* **Raw records**
########

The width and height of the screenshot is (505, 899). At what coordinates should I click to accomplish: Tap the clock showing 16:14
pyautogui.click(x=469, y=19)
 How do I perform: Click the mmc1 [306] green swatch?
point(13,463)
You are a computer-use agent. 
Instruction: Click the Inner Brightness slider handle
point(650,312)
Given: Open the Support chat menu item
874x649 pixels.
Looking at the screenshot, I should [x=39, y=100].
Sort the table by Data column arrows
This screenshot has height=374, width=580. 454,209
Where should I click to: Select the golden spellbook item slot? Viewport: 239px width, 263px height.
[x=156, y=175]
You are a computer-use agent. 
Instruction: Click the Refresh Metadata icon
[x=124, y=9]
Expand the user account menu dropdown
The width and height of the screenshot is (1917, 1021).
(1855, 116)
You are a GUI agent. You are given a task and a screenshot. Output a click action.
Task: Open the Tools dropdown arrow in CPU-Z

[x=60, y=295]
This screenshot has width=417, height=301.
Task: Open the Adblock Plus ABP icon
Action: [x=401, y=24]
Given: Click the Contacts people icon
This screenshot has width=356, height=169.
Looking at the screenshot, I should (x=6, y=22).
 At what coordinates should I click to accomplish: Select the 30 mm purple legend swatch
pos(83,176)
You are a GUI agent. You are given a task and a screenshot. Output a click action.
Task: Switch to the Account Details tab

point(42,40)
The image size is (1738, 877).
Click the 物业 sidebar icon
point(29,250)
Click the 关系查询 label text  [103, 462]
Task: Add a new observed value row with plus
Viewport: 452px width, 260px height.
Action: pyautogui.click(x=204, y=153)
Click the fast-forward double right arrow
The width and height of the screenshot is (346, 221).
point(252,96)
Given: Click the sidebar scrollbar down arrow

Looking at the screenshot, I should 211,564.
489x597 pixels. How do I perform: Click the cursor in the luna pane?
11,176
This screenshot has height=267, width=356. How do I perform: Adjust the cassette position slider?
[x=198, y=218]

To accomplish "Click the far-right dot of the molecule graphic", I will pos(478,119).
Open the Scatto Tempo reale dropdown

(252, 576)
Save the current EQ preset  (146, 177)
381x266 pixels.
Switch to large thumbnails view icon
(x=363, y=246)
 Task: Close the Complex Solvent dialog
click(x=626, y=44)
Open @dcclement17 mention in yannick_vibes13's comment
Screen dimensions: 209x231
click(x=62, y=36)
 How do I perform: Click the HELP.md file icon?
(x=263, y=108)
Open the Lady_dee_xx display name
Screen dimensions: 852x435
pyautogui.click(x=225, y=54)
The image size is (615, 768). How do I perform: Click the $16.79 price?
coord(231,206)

########

* **Problem statement**
Rewrite all of the items above, changing every occurrence of "How do I perform" to "How can I perform" and leaving everything else untouched.

* **Result**
The width and height of the screenshot is (505, 899). At what coordinates should I click to accomplish: Tap the clock showing 16:14
pyautogui.click(x=469, y=19)
 How can I perform: Click the mmc1 [306] green swatch?
point(13,463)
You are a computer-use agent. 
Instruction: Click the Inner Brightness slider handle
point(650,312)
Given: Open the Support chat menu item
874x649 pixels.
Looking at the screenshot, I should [x=39, y=100].
Sort the table by Data column arrows
This screenshot has height=374, width=580. 454,209
Where should I click to: Select the golden spellbook item slot? Viewport: 239px width, 263px height.
[x=156, y=175]
You are a computer-use agent. 
Instruction: Click the Refresh Metadata icon
[x=124, y=9]
Expand the user account menu dropdown
The width and height of the screenshot is (1917, 1021).
(1855, 116)
You are a GUI agent. You are given a task and a screenshot. Output a click action.
Task: Open the Tools dropdown arrow in CPU-Z

[x=60, y=295]
This screenshot has width=417, height=301.
Task: Open the Adblock Plus ABP icon
Action: [x=401, y=24]
Given: Click the Contacts people icon
This screenshot has width=356, height=169.
Looking at the screenshot, I should (x=6, y=22).
 At what coordinates should I click to accomplish: Select the 30 mm purple legend swatch
pos(83,176)
You are a GUI agent. You are given a task and a screenshot. Output a click action.
Task: Switch to the Account Details tab

point(42,40)
The image size is (1738, 877).
Click the 物业 sidebar icon
point(29,250)
Click the 关系查询 label text  [103, 462]
Task: Add a new observed value row with plus
Viewport: 452px width, 260px height.
Action: pyautogui.click(x=204, y=153)
Click the fast-forward double right arrow
The width and height of the screenshot is (346, 221).
point(252,96)
Given: Click the sidebar scrollbar down arrow

Looking at the screenshot, I should 211,564.
489x597 pixels. How can I perform: Click the cursor in the luna pane?
11,176
This screenshot has height=267, width=356. How can I perform: Adjust the cassette position slider?
[x=198, y=218]

To accomplish "Click the far-right dot of the molecule graphic", I will pos(478,119).
Open the Scatto Tempo reale dropdown

(252, 576)
Save the current EQ preset  (146, 177)
381x266 pixels.
Switch to large thumbnails view icon
(x=363, y=246)
 Task: Close the Complex Solvent dialog
click(x=626, y=44)
Open @dcclement17 mention in yannick_vibes13's comment
Screen dimensions: 209x231
click(x=62, y=36)
 How can I perform: Click the HELP.md file icon?
(x=263, y=108)
Open the Lady_dee_xx display name
Screen dimensions: 852x435
pyautogui.click(x=225, y=54)
The image size is (615, 768). How can I perform: Click the $16.79 price?
coord(231,206)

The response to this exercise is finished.